=== Task prompt ===
Any image in the records is to be skipped; everything else should be reproduced exactly.

=== Exercise inputs ===

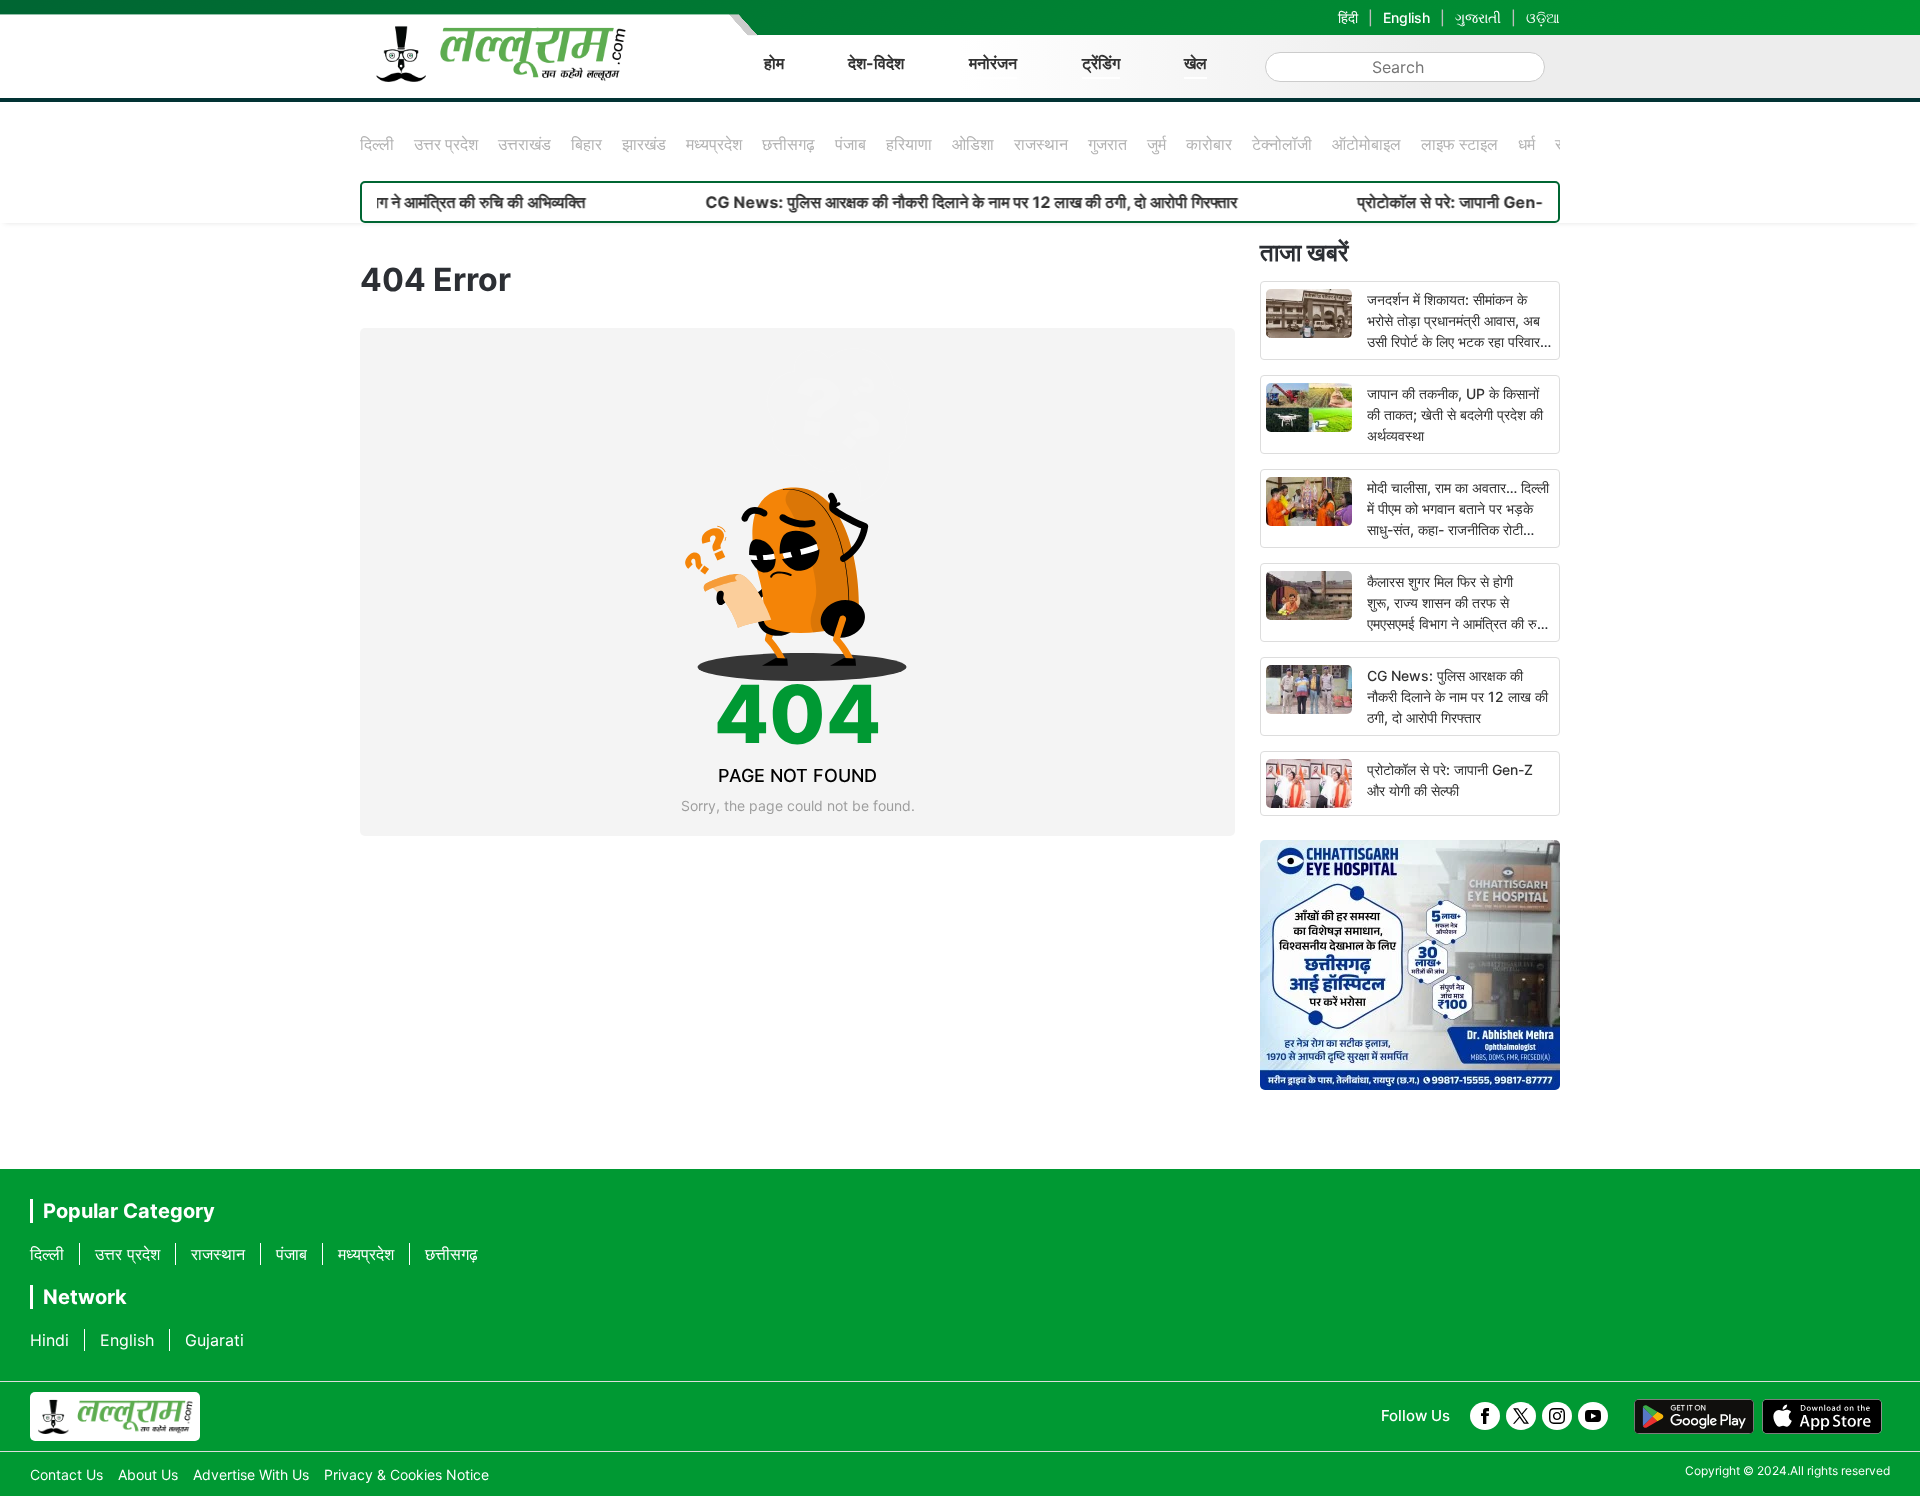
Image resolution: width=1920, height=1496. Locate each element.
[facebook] (1485, 1416)
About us (148, 1474)
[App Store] (1822, 1417)
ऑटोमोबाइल (1366, 144)
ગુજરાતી (1478, 17)
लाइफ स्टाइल (1459, 144)
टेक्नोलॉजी (1282, 144)
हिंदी (1348, 17)
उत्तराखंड (524, 144)
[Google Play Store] (1694, 1417)
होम (774, 63)
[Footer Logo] (115, 1417)
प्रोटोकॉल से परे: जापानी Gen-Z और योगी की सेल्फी (1465, 202)
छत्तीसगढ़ (788, 144)
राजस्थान (1041, 144)
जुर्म (1156, 144)
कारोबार (1209, 144)
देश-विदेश (876, 63)
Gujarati (214, 1340)
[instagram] (1557, 1416)
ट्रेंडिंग (1101, 63)
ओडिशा (973, 144)
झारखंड (644, 144)
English (1406, 17)
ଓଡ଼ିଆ (1543, 17)
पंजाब (850, 144)
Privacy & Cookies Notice (406, 1474)
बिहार (586, 144)
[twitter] (1521, 1416)
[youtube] (1593, 1416)
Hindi (49, 1340)
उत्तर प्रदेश (446, 144)
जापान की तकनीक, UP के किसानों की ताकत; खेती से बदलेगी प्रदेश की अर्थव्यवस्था (1455, 414)
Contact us (66, 1474)
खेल (1195, 63)
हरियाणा (909, 144)
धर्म (1526, 144)
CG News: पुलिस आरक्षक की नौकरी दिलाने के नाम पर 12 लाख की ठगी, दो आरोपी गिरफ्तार (925, 202)
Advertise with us (251, 1474)
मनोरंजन (993, 63)
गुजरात (1107, 144)
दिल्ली (377, 144)
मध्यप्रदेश (714, 144)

=== Task result ===
Image resolution: width=1920, height=1496. Locate each element.
[facebook] (1485, 1416)
About us (148, 1474)
[App Store] (1822, 1417)
ऑटोमोबाइल (1366, 144)
ગુજરાતી (1478, 17)
लाइफ स्टाइल (1459, 144)
टेक्नोलॉजी (1282, 144)
हिंदी (1348, 17)
उत्तराखंड (524, 144)
[Google Play Store] (1694, 1417)
होम (774, 63)
[Footer Logo] (115, 1417)
प्रोटोकॉल से परे: जापानी Gen-Z और योगी की सेल्फी (1465, 202)
छत्तीसगढ़ (788, 144)
राजस्थान (1041, 144)
जुर्म (1156, 144)
कारोबार (1209, 144)
देश-विदेश (876, 63)
Gujarati (214, 1340)
[instagram] (1557, 1416)
ट्रेंडिंग (1101, 63)
ओडिशा (973, 144)
झारखंड (644, 144)
English (1406, 17)
ଓଡ଼ିଆ (1543, 17)
पंजाब (850, 144)
Privacy & Cookies Notice (406, 1474)
बिहार (586, 144)
[twitter] (1521, 1416)
[youtube] (1593, 1416)
Hindi (49, 1340)
उत्तर प्रदेश (446, 144)
जापान की तकनीक, UP के किसानों की ताकत; खेती से बदलेगी प्रदेश की अर्थव्यवस्था (1455, 414)
Contact us (66, 1474)
खेल (1195, 63)
हरियाणा (909, 144)
धर्म (1526, 144)
CG News: पुलिस आरक्षक की नौकरी दिलाने के नाम पर 12 लाख की ठगी, दो आरोपी गिरफ्तार (925, 202)
Advertise with us (251, 1474)
मनोरंजन (993, 63)
गुजरात (1107, 144)
दिल्ली (377, 144)
मध्यप्रदेश (714, 144)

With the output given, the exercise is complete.